Antibodies Fight Tuberculosis Through NLRP3 Inflammasome

Tuberculosis remains a leading infectious killer, and while T cell immunity has been studied intensively, the roles and mechanisms of antibodies against Mycobacterium tuberculosis (Mtb) are less clear. In work led by corresponding author Babak Javid, researchers probed how antibodies that bind a specific Mtb protein influence innate immune signaling and protection in animal models. They focused on antibodies directed to the Mtb phosphate transporter subunit PstS1 and asked whether those antibodies could trigger inflammatory pathways inside immune cells. Rather than acting only through the classical surface Fcγ receptors that help immune cells detect antibody-tagged microbes, the study found a surprising internal route. Immune complexes formed by Mtb and PstS1-specific monoclonal antibodies activated an intracellular multiprotein complex known as the NLRP3 inflammasome in both human and mouse macrophages. Activation of NLRP3 led to increased release of the inflammatory mediator interleukin-1β. Importantly, this inflammasome-dependent process was not a laboratory curiosity: when the researchers blocked NLRP3 pharmacologically or removed the gene genetically, early antibody-driven protection in Mtb-infected mice was lost, pointing to a central role for NLRP3 in antibody-mediated defense.

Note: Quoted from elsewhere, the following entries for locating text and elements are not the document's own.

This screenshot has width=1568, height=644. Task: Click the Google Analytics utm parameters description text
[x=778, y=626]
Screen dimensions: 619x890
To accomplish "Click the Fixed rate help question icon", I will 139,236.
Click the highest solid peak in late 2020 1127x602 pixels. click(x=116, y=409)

The team used immune complexes composed of Mtb and monoclonal antibodies targeting the PstS1 protein to study macrophage responses. These complexes robustly activated the NLRP3 inflammasome in human and murine macrophages, producing enhanced interleukin-1β secretion. To test whether this effect depended on cell-surface antibody receptors, the investigators used Fc-domain glycosylation mutant mAbs and macrophages from Fcγ receptor-deficient mice; inflammasome activation still occurred, demonstrating independence from Fcγ receptors. Moving from cells to animals, the researchers evaluated early antibody-mediated protection in vivo. They showed that both pharmacological inhibition of NLRP3 and genetic deletion of NLRP3 completely abolished the protective effects of PstS1-specific antibodies in Mtb-infected mice. The phenomenon was not limited to laboratory monoclonal antibodies: polyclonal sera from intravenously BCG-immunized rhesus macaques also required NLRP3 for protective efficacy. Together, these results identify a consistent requirement for NLRP3 in antibody-enhanced host responses to Mtb across different antibody sources and experimental systems.

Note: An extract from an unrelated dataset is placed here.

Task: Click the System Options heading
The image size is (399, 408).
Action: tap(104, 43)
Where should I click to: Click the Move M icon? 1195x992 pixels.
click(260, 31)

These findings reveal a previously unrecognized mechanism by which Mtb-specific antibodies can boost host defense: antibody–microbe complexes trigger the NLRP3 inflammasome, increasing interleukin-1β release and contributing to early protection. The independence from Fcγ receptors shifts thinking about how antibodies communicate with innate immune sensors inside cells, and highlights NLRP3 as a crucial mediator of this cross-talk. For tuberculosis research, the work suggests that successful vaccines or antibody-based interventions might benefit from engaging inflammasome pathways in addition to eliciting antibody binding. Because the requirement for NLRP3 was observed with both monoclonal antibodies against PstS1 and polyclonal sera from BCG-immunized rhesus macaques, the mechanism may be relevant across different immune contexts. Translating these insights into human vaccines will require careful testing, but the study opens a new avenue: designing strategies that harness antibody-driven NLRP3 activation could complement traditional approaches and potentially improve early control of Mtb infection.